- **YOUR GOAL**: Check each line of the entries below for the word "Given" and state only how many lines have it.
━━━━━ RECORDED DATA ━━━━━
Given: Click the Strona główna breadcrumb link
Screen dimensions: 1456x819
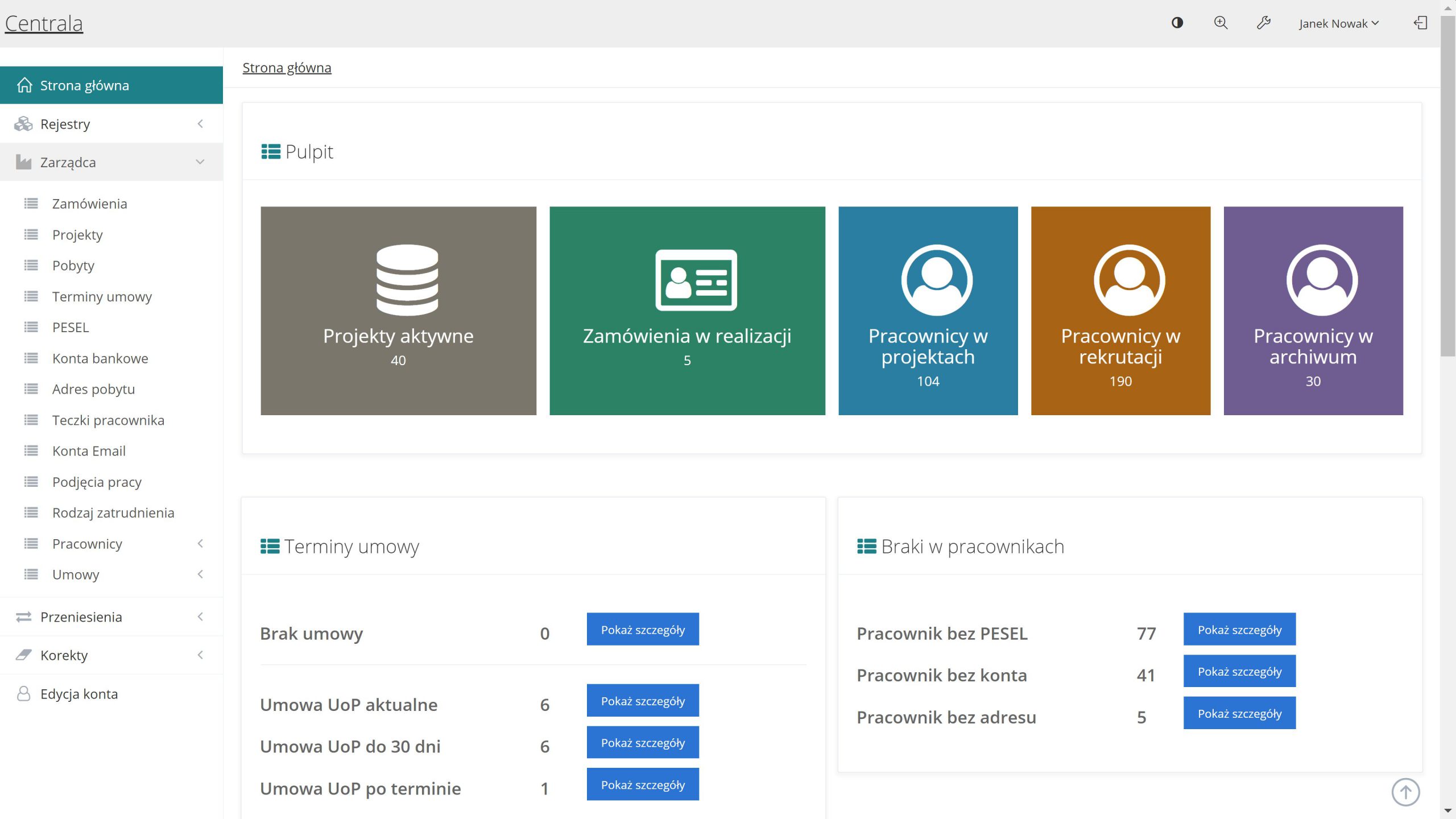Looking at the screenshot, I should point(287,68).
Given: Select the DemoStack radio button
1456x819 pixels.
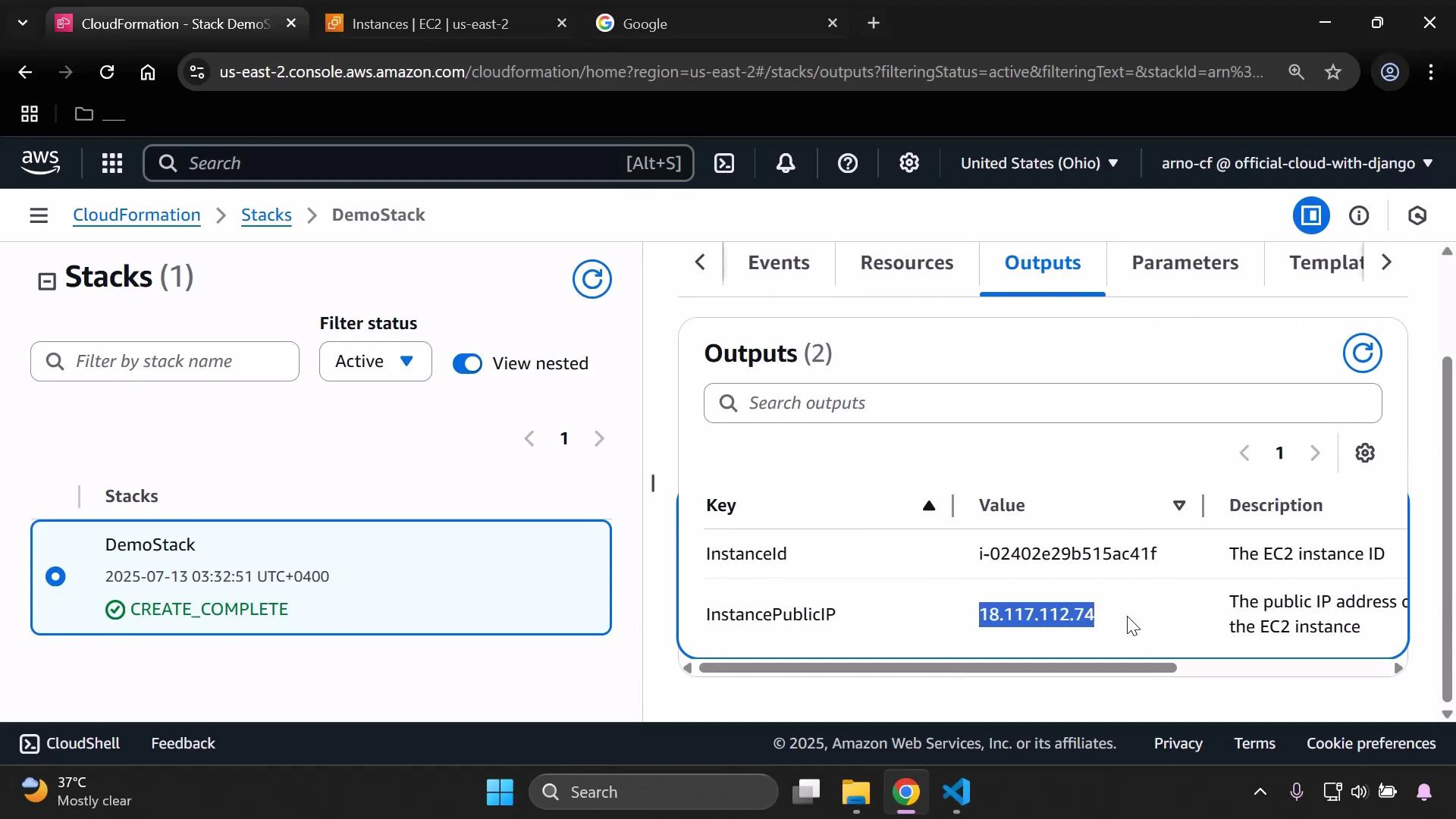Looking at the screenshot, I should [55, 576].
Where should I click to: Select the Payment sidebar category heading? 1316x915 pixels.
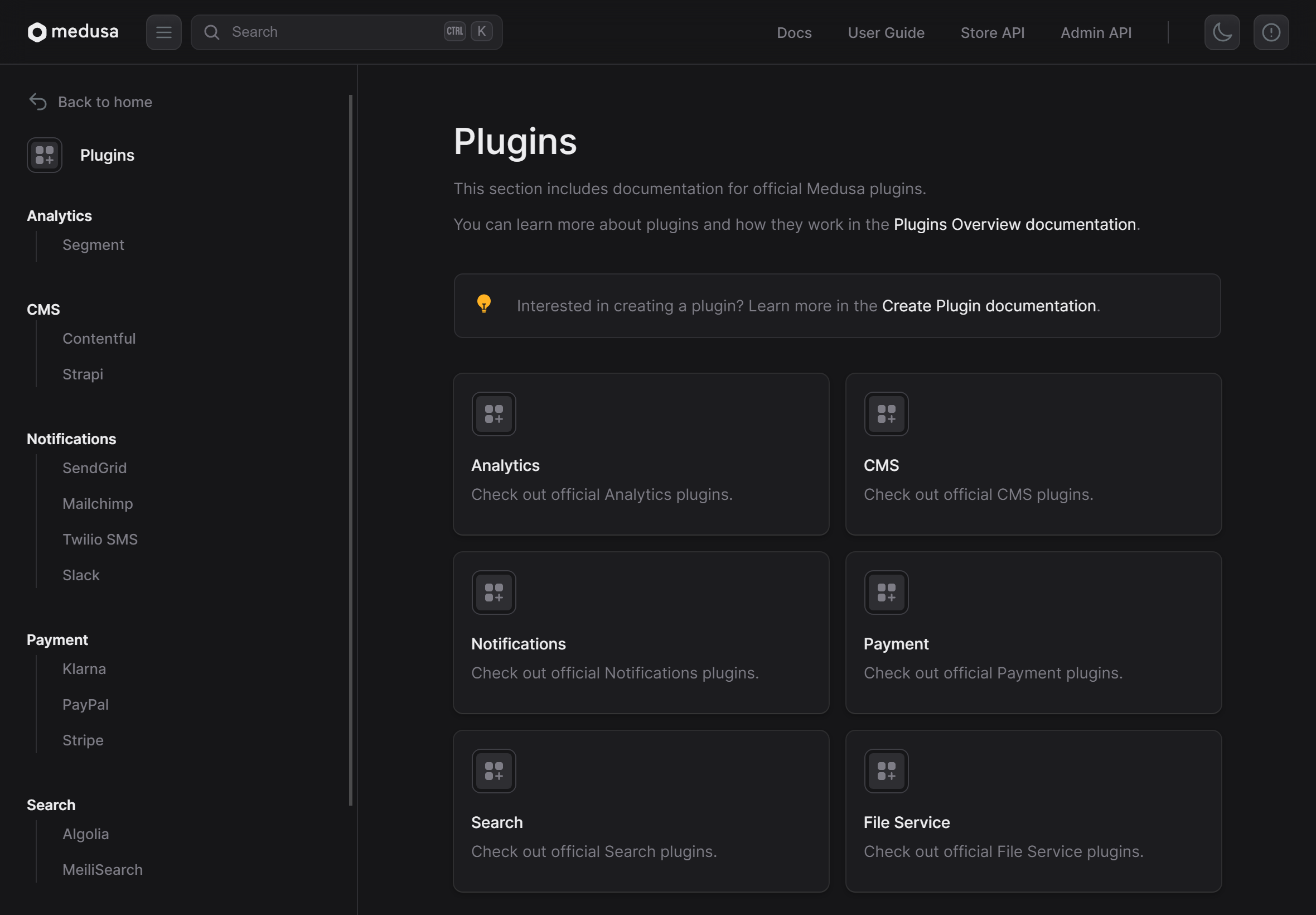tap(57, 640)
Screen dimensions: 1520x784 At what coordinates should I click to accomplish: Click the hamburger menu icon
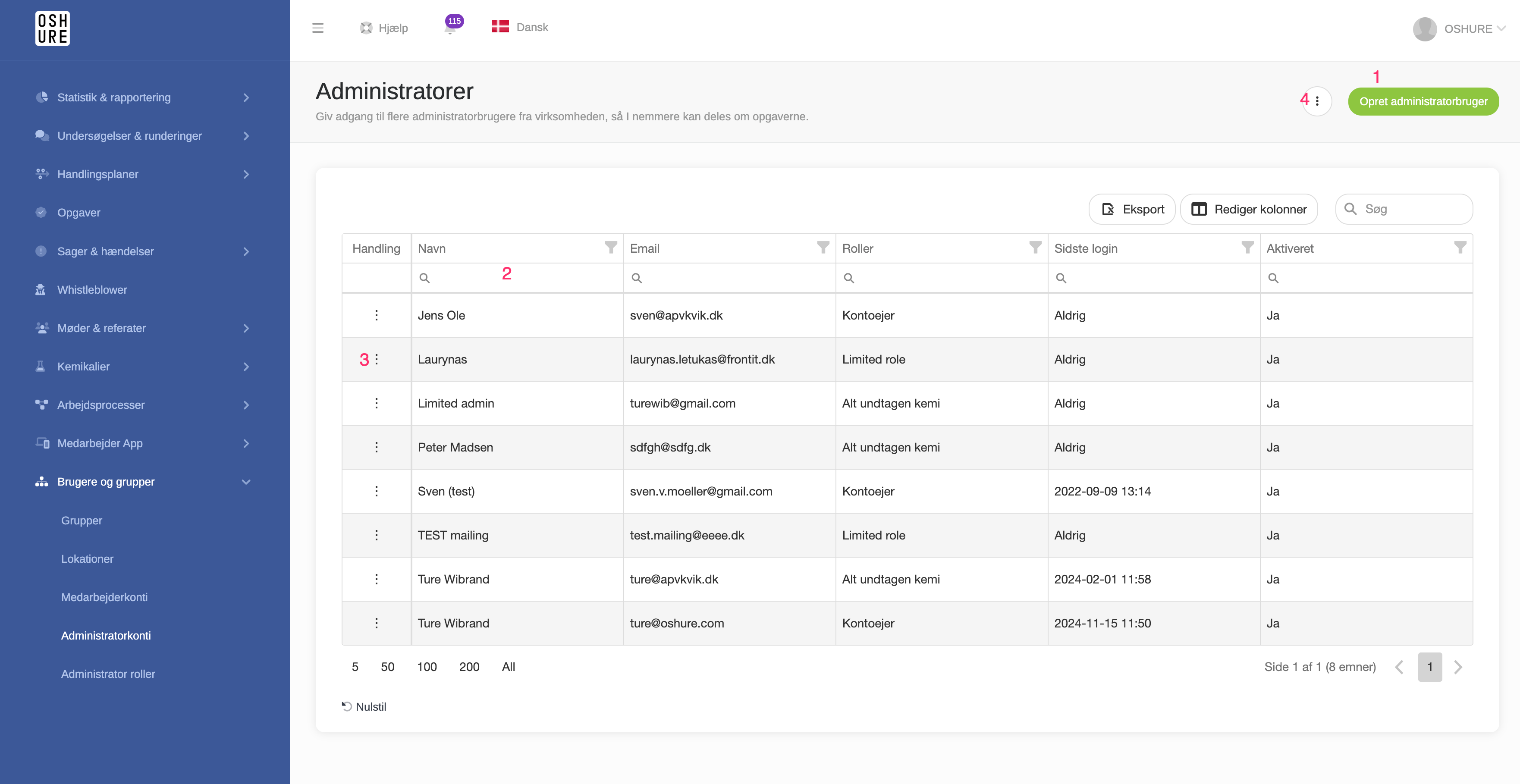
━━━━━
- **WRITTEN ANSWER**: 2